→ **PROVIDED TEXT**
[Openmcl-devel] SLOT-UNBOUND broken?
Gary Byers
gb at clozure.com
Wed May 6 23:54:55 PDT 2009
I think that this is fixed in both the trunk and 1.3 as of r12012.
If anyone's interested: the problem was that while calling back to lisp
from foreign code, we pushed the register that contained the CPU flags/
condition codes on the stack, ensured that the stack was aligned on
a 16-byte boundary (as it is at that point on most x8632 platforms),
called out to lisp and, if we returned, popped the flags off of the
stack and returned to the lisp kernel code that did the callback.
Unfortunately, if the "ensure that the stack was aligned" operation
actually changed the stack pointer - as it often would on Linux -
we weren't popping the flags from the place they'd been pushed, and
the CPU flags were set to unpredictable values: I was often getting
the trace flag set (and crashing in a storm of SIGTRAP exceptions);
the "direction flag" (which controls whether memory-moving instructions
increment or decrement the registers that address their operands) could
have been set to an unexpected value, and general wackiness would have
ensued.
I had thought that continuing (via STORE-VALUE/USE-VALUE/CONTINUE)
after an UNBOUND-VARIABLE error was also affected by this. It was,
but there are other problems with the way that those errors are
signaled and handled that keep those restarts from working. Until
that's fixed, we won't automatically generate those restarts on
UNBOUND-VARIABLE errors. (As far as I can tell, the restarts have
never worked on x86* versions of CCL; apparently, the feature isn't
used that often, since I don't think that it's failure to work has
ever been reported.

→ **DATA SHOWN**
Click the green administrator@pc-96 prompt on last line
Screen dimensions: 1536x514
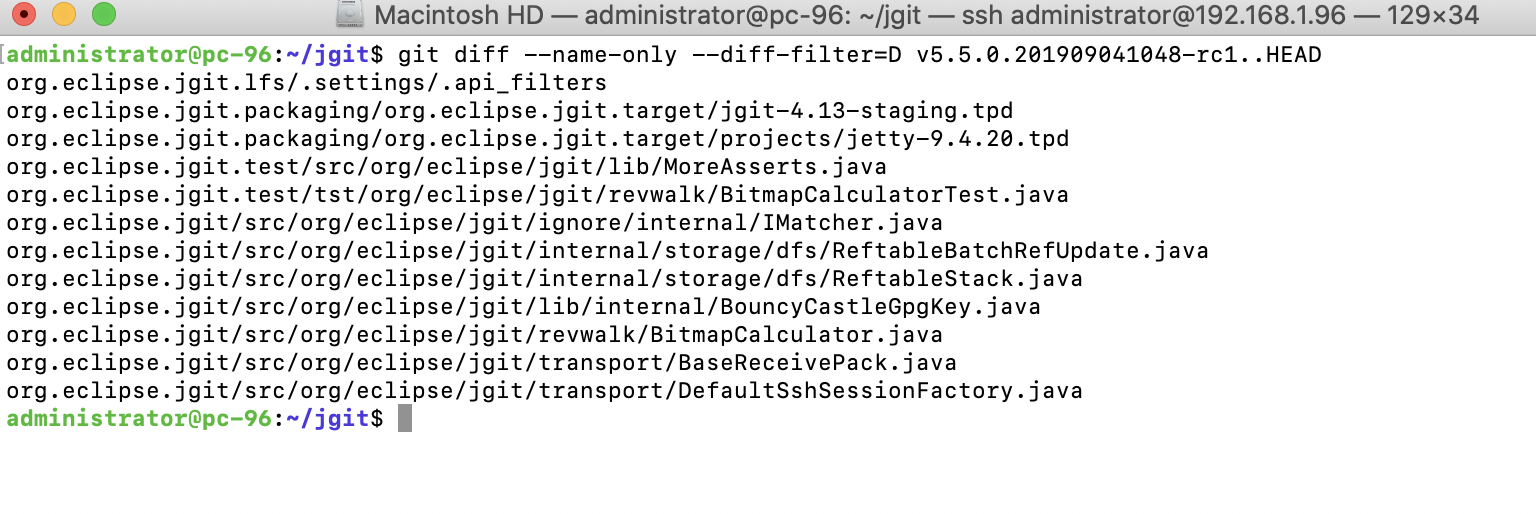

→ **SET PROBLEM**
Retype the entire SLOT-UNBOUND post word for word. The listing comes from a separate source unrelated to the text above it.

→ **THE OUTPUT**
[Openmcl-devel] SLOT-UNBOUND broken?
Gary Byers
gb at clozure.com
Wed May 6 23:54:55 PDT 2009
I think that this is fixed in both the trunk and 1.3 as of r12012.
If anyone's interested: the problem was that while calling back to lisp
from foreign code, we pushed the register that contained the CPU flags/
condition codes on the stack, ensured that the stack was aligned on
a 16-byte boundary (as it is at that point on most x8632 platforms),
called out to lisp and, if we returned, popped the flags off of the
stack and returned to the lisp kernel code that did the callback.
Unfortunately, if the "ensure that the stack was aligned" operation
actually changed the stack pointer - as it often would on Linux -
we weren't popping the flags from the place they'd been pushed, and
the CPU flags were set to unpredictable values: I was often getting
the trace flag set (and crashing in a storm of SIGTRAP exceptions);
the "direction flag" (which controls whether memory-moving instructions
increment or decrement the registers that address their operands) could
have been set to an unexpected value, and general wackiness would have
ensued.
I had thought that continuing (via STORE-VALUE/USE-VALUE/CONTINUE)
after an UNBOUND-VARIABLE error was also affected by this. It was,
but there are other problems with the way that those errors are
signaled and handled that keep those restarts from working. Until
that's fixed, we won't automatically generate those restarts on
UNBOUND-VARIABLE errors. (As far as I can tell, the restarts have
never worked on x86* versions of CCL; apparently, the feature isn't
used that often, since I don't think that it's failure to work has
ever been reported.